Le cloud n'est pas non plus un concept global. Il n'existe pas de "cloud" unique, et comme l'a montré la panne d'Amazon Web Services (AWS) lundi dernier, une dépendance excessive à un seul cloud laisse peu d'alternatives aux applications et aux sites web en cas de problèmes techniques.
AWS a déclaré que son service cloud était revenu à la normale après avoir résolu le problème lié à la connexion des entreprises aux services de données AWS aux États-Unis.
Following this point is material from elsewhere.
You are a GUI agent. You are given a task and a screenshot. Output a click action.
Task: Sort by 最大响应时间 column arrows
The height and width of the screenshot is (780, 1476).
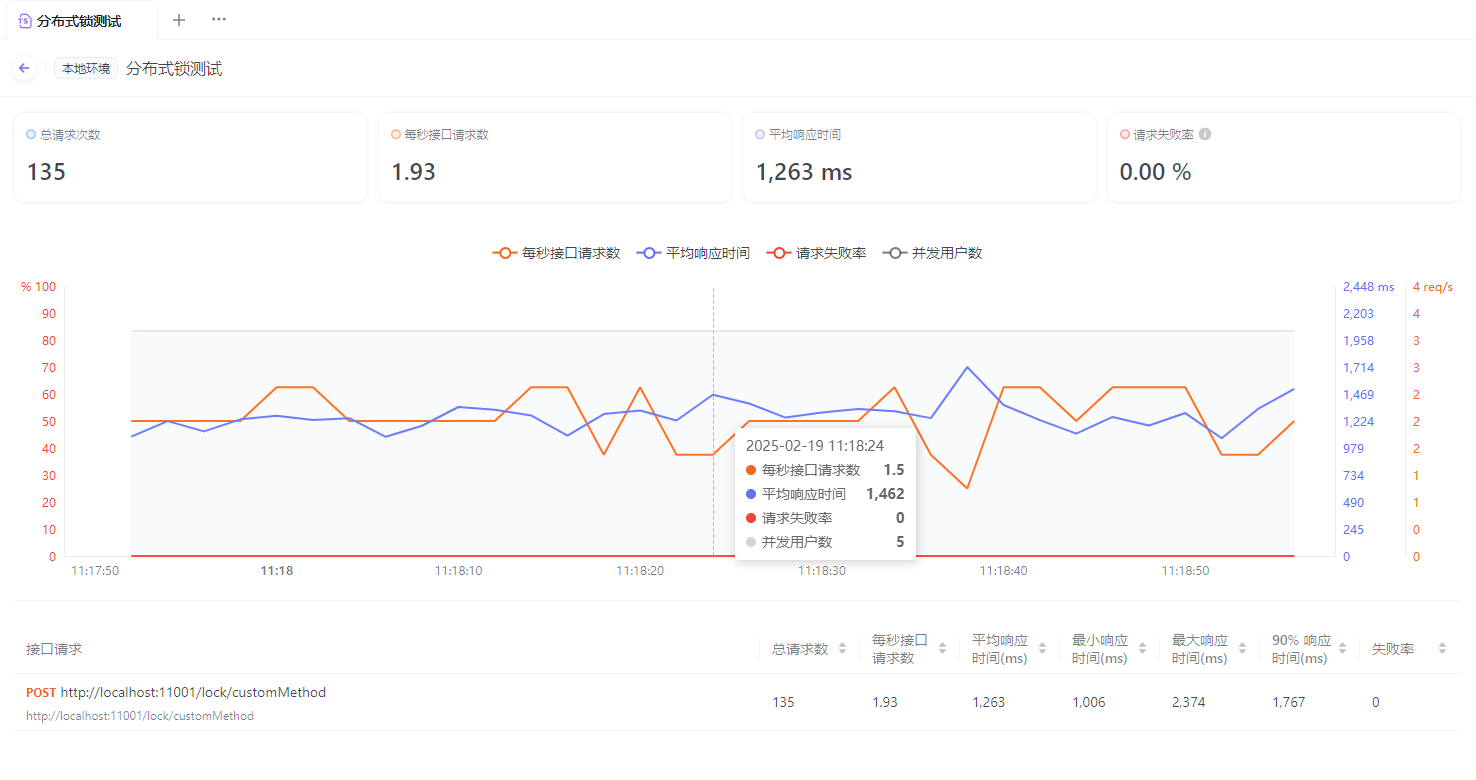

"Ces perturbations ne sont pas seulement des problèmes techniques, ce sont des échecs démocratiques", a déclaré Corinne Cath-Speth, spécialiste du cloud et directrice numérique de l'organisation de défense des droits humains ARTICLE 19.
"Lorsqu'un seul fournisseur tombe en panne, les services essentiels tombent également en panne : les médias deviennent inaccessibles, les applications de communication sécurisées telles que Signal cessent de fonctionner et l'infrastructure qui sous-tend notre société numérique s'effondre", a-t-elle déclaré.
Elle a exhorté les entreprises à diversifier leur utilisation du cloud, qu'elle a décrit comme "l'infrastructure qui sous-tend le débat démocratique, le journalisme indépendant et les communications sécurisées". Elle a averti que les entreprises "ne peuvent pas dépendre d'une poignée d'acteurs".
Par ailleurs, les législateurs britanniques ont remis en question la dépendance excessive du pays à l'égard de l'infrastructure informatique américaine après que l'administration fiscale britannique, HMRC, et les banques aient été touchées par la panne d'AWS.
Une commission parlementaire a adressé une lettre à Lucy Rigby, secrétaire économique au Trésor, pour s'enquérir des défaillances informatiques.
Parmi les questions figurait la suivante : "Le Trésor britannique (HM Treasury) est‑il préoccupé par le fait que des éléments apparemment clés de notre infrastructure informatique soient hébergés à l’étranger ?"
Ils se sont également demandé pourquoi AWS n’a pas été désigné tiers critique (CTP), c’est‑à‑dire un prestataire susceptible de menacer la sécurité financière du Royaume‑Uni en cas d’interruption de service. Les règles britanniques permettent aux régulateurs d’intervenir et d’améliorer ces prestataires.
AWS est le leader de l’infrastructure cloud et l’incident de lundi a ravivé les appels à la création d’un système cloud basé en Europe.
"La dépendance écrasante de l’Europe à l’égard des Big Tech pour notre infrastructure numérique nous rend incroyablement vulnérables", a déclaré Robin Berjon, technologue indépendant.
"L’Europe doit introduire de la diversité sur le marché et soutenir des solutions souveraines qui réduisent le pouvoir détenu par des entreprises étrangères de plus en plus hostiles. Cela doit se faire sur l’ensemble de nos infrastructures numériques critiques", a‑t‑il ajouté.
Amazon, Microsoft et Google contrôlent environ70 % du marché européen du cloud.
Mais l’Europe tente de se faire une place sur le marché avec Gaia‑X, un projet lancé par l’Union européenne en 2020, qui vise à construire un contrepoids à la domination américaine dans le cloud.
S’il ne s’agit pas d’un fournisseur de cloud, il vise à construire une infrastructure cloud européenne où les entreprises peuvent échanger des données.
La Commission européenne cette année proposera également une loi sur le développement du cloud et de l’IA. Elle vise à au moins tripler la capacité des centres de données de l’UE au cours des cinq à sept prochaines années.
La Commission précise que ce texte viendra s’articuler autour d'une politique unique du cloud à l’échelle de l’UE proposée pour les administrations publiques et la commande publique.
Cependant, pour l’UE, la question ne sera pas seulement de réguler les Big Tech, mais de savoir si ses mesures iront suffisamment loin pour permettre à des entreprises européennes de rivaliser avec elles.